Aim
Continue the passage on data space technologies, starting right after its last sentence.

Data spaces are an emerging domain where implementation technologies and architectures are evolving rapidly. The emergent nature of the domain makes it hard to make solid predictions or recommendations – as ‘winner takes it all’ is often a truism in the battle between technologies and standards. The business cases are still evolving, and the technology implementations will vary for some time. From a technology perspective, data spaces’ distributed nature supports individual and rapid innovation and market-driven consensus of practices and protocols.
We used a two-fold strategy in order to gain an understanding and evaluate the maturity of available and used technologies in this rapidly evolving field. First, we conducted a desktop study based on the openly available material and developed an initial idea of the data spaces technology landscape. We then interviewed experts from pioneering organisations to gather their real-world experience in building data spaces and to test the initial ideas from the desktop study. During the desktop study, we identified many technology projects, support organisations, and commercial providers related to the area of data space technology. Based on the interviews, we selected some of these for more detailed analysis. The expert interviews also helped us develop recommendations for organisations willing to join the pioneers in providing data space services or solutions.
We interviewed experts from three organisations involved in the development of data spaces: Mtech Digital Solutions Oy, which is a solution provider for the Finnish food supply chain, Agdatahub, which is a French Agricultural Data Space, and Fit Our Future, a Dutch energy sustainability consultancy. We also interviewed three companies having commercial offerings focused on data spaces: Dataspace Europe, Nexyo Io, and Sovity. EU-funded data space projects were not included in the interviews.
It is a challenge for data space builders to keep track of all the potentially useful technologies. Each data space has different technology requirements, depending on the business case, governance choices and applicable regulations. Best practices for technology choices are also subject to change as the field matures. This chapter provides a snapshot of the rapidly changing technology landscape as a starting point and initial reference for data space builders.
While the individual standards and technologies associated with data spaces are moving quickly, the overall structure of the landscape is somewhat more static.

Data rows

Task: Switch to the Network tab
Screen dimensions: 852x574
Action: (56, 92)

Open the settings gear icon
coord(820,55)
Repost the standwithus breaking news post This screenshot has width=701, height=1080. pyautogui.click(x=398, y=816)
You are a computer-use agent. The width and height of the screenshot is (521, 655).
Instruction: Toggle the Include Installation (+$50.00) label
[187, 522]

--

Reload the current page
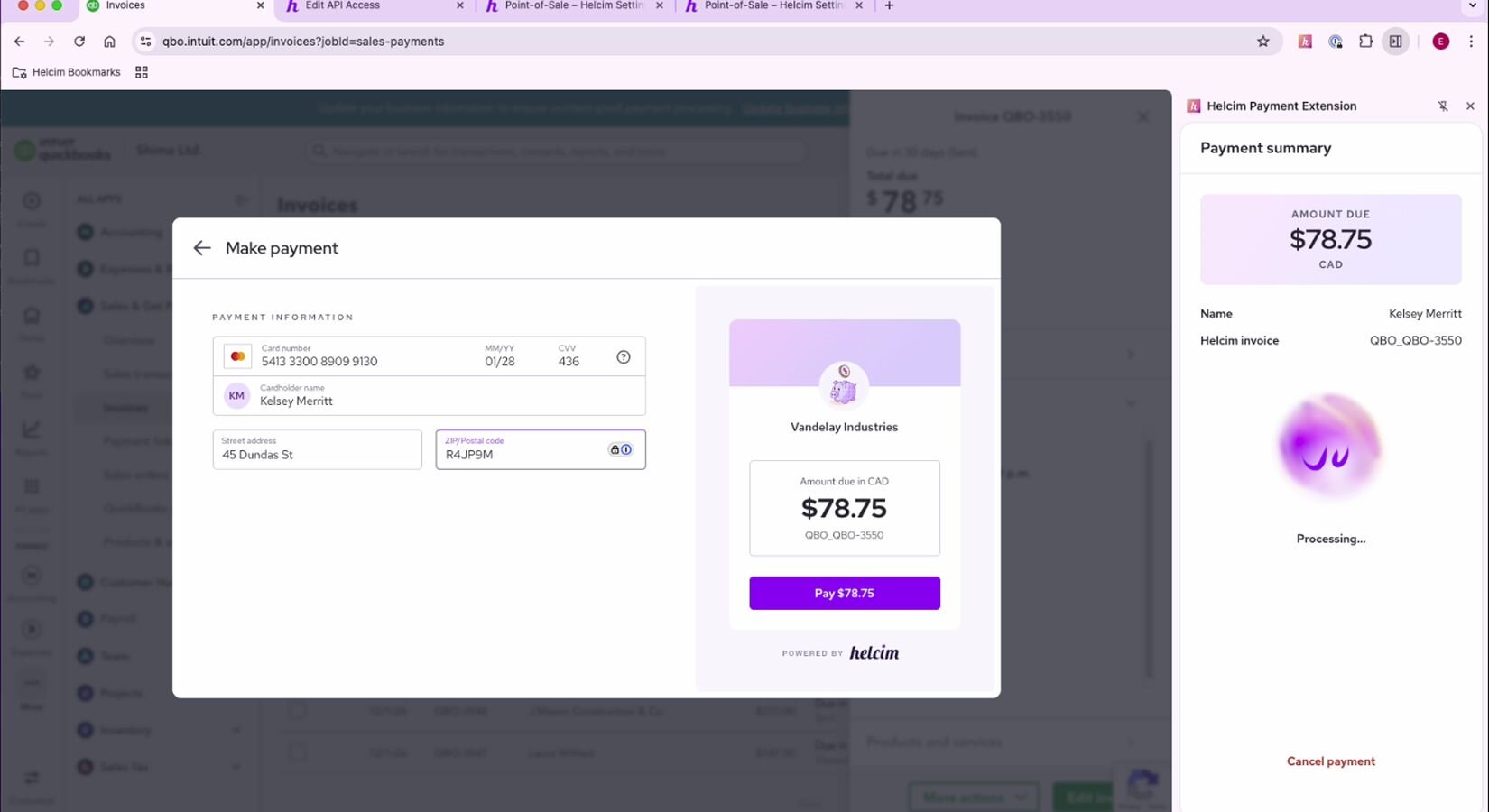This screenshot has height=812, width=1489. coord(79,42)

Answer below
The landscape image below shows three main directions that people making technology choices for data space initiatives can consider:
- Existing tools and solutions (not specific to data spaces),
- Data space technology initiatives, and
- Commercial offerings focused on data spaces. We follow these three directions to give data space developers a perspective on which technologies to watch for – or adopt for a business case. This study does not cover the general-purpose enterprise data architecture components in detail. The organisations depicted in the landscape diagram are listed in Appendix 1.
Figure 1. The Data Space Technology Landscape consists of three directions.
Testing business cases iteratively in an emerging technology domain, such as data spaces, is easier than finding a working end-to-end business case. Most innovations in the data spaces relate to legal-, service-, and business design. These can often, if not always, be tested using standard and existing technologies such as customer identity and access management (CIAM), CRM, data storage, API management, data- and service catalogues, etc.
Data space builders should be pragmatic about standards and try to use existing solutions outside the data space domain to test the use cases before committing to development efforts. As with a start-up company: explore the business cases while simultaneously developing the technology at a rapid pace.
The development of data spaces and inter-organisational data sharing should be linked to the organisation’s internal data architecture solutions. In this light, the data mesh is a promising modern approach to building a distributed data architecture for enterprises with many similarities to data space thinking. The data mesh can be seen as a miniature example of how a data space might work within an organisation. The primary value proposition of the data mesh is to reduce the cost of data engineering and analytics within the organisation.
The data space builders can implement the first business cases with existing mature technologies outside the data space domain. At the same time, the data space builders should pay close attention to data space-specific technology frameworks that are maturing and can be used alongside more generic tools. According to the experts interviewed, it is essential for the long-term success of the whole domain of data spaces that the early data space builders work closely together and provide constant feedback to the projects striving for standardisation.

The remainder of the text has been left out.